MEP printed out the Administrative Measures for Pollutant Emission Permitting (on trial) (hereinafter referred to as the Administrative Measures), which stipulates the procedures for the examination and issuance of pollutant emission permits, and specifies the legal liabilities of the environmental protection departments, the polluters, and the third-party organizations.
As a regulatory basis for the pollutant emission permitting system, the Administrative Measures clarifies the liabilities of the polluters and highlights the importance to give incentives to compliance and disincentives to incompliance.
In order to enable the polluters to honor their liabilities, the document provides for five systems, that is, the enterprise committing, self-monitoring, emission accounting, compliance reporting, and information sharing systems. An enterprise shall commit to environmental compliance and take responsibility for the authenticity, integrity, and legitimacy of the application materials in order to obtain a pollutant permit. The self-monitoring, emission accounting, and compliance reporting help the polluter to determine whether it has met the emission standards, identify its environmental problems in business operation, and calculate its actual emissions on its own. They provide evidence for the polluter concerned to prove compliance and help the environmental protection departments to check and determine the polluter’s compliance with the pollution permit. The information sharing enhances the enterprises’ awareness of compliance with the pollution permit and creates an environment of public supervision.
The Administrative Measures is an update of the temporary regulations issued in 2016 on the management of pollution permits. It is the regulatory basis for the application for and examination and issuance of pollution permits. It specifies that Ministry of Environmental Protection shall formulate technical specifications and guidance for the obtainment of pollution permits, the management of emission accounts, the compliance reporting of the permits, the self-monitoring, and the feasible pollution control technologies.

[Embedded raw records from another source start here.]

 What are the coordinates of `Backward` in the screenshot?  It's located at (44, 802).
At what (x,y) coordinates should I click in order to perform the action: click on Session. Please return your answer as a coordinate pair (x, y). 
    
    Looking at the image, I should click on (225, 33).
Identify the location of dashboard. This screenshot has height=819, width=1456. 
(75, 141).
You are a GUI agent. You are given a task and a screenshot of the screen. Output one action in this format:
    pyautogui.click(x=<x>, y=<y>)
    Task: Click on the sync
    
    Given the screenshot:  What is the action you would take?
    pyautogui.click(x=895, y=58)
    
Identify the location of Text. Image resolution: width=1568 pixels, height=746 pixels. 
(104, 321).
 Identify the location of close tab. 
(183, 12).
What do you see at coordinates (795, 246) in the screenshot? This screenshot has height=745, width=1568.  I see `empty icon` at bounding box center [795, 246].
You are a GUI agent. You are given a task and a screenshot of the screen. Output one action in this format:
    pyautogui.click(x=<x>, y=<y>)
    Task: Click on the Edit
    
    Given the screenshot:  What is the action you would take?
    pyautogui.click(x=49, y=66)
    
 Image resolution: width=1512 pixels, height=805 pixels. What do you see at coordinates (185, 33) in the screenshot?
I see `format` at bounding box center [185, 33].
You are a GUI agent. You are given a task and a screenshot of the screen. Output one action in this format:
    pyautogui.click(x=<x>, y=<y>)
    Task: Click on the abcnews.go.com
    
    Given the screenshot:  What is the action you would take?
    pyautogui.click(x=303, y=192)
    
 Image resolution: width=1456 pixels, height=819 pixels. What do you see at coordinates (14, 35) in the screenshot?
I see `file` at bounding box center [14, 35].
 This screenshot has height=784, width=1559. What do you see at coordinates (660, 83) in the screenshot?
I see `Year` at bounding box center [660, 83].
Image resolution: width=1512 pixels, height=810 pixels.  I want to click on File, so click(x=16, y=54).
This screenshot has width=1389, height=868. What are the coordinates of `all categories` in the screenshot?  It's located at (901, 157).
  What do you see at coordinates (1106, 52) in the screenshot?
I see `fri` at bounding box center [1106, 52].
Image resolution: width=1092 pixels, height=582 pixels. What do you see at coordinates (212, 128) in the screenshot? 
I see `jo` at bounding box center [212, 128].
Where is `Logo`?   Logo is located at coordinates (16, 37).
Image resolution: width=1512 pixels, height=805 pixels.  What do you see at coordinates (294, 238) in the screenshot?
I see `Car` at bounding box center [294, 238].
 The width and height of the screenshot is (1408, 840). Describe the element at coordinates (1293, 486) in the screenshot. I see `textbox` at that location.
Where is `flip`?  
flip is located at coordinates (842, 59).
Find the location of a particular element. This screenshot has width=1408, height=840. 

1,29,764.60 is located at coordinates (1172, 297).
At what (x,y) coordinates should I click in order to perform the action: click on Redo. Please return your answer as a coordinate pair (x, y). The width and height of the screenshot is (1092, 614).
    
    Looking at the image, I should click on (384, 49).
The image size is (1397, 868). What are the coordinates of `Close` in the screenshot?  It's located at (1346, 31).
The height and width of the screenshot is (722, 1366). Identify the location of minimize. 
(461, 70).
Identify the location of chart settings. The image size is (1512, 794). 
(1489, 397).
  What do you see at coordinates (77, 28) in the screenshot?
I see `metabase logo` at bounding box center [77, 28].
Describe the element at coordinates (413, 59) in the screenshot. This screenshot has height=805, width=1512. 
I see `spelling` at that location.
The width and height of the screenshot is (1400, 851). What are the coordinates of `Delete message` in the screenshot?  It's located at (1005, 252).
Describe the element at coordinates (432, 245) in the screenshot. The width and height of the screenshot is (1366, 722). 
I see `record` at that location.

The Administrative Measures stresses the importance of the pollution permit as the basic vehicle for rigorous compliance inspection. The environmental inspection departments shall make inspection plans, check the polluter’s emission account books, online monitoring data, and take other approaches to calculate the actual amounts of emissions and compare them against the polluter’s pollution permit, so as to determine whether the polluter concerned has complied with the permit.
Furthermore, the Administrative Measures specifies the legal liabilities of the environmental protection departments, the polluters, and the third-party organizations. The document provides for the circumstances of incompliance, including, inter alia, emission without a permit, emission against the permit, data fraud, incompliant self-monitoring, and failure to share environmental information. Accordingly, it stipulates the punitive provisions with regard to the above incompliances.
(This English version is for your reference only.In case any discrepancy exists between the Chinese and English context, the Chinese version shall prevail.)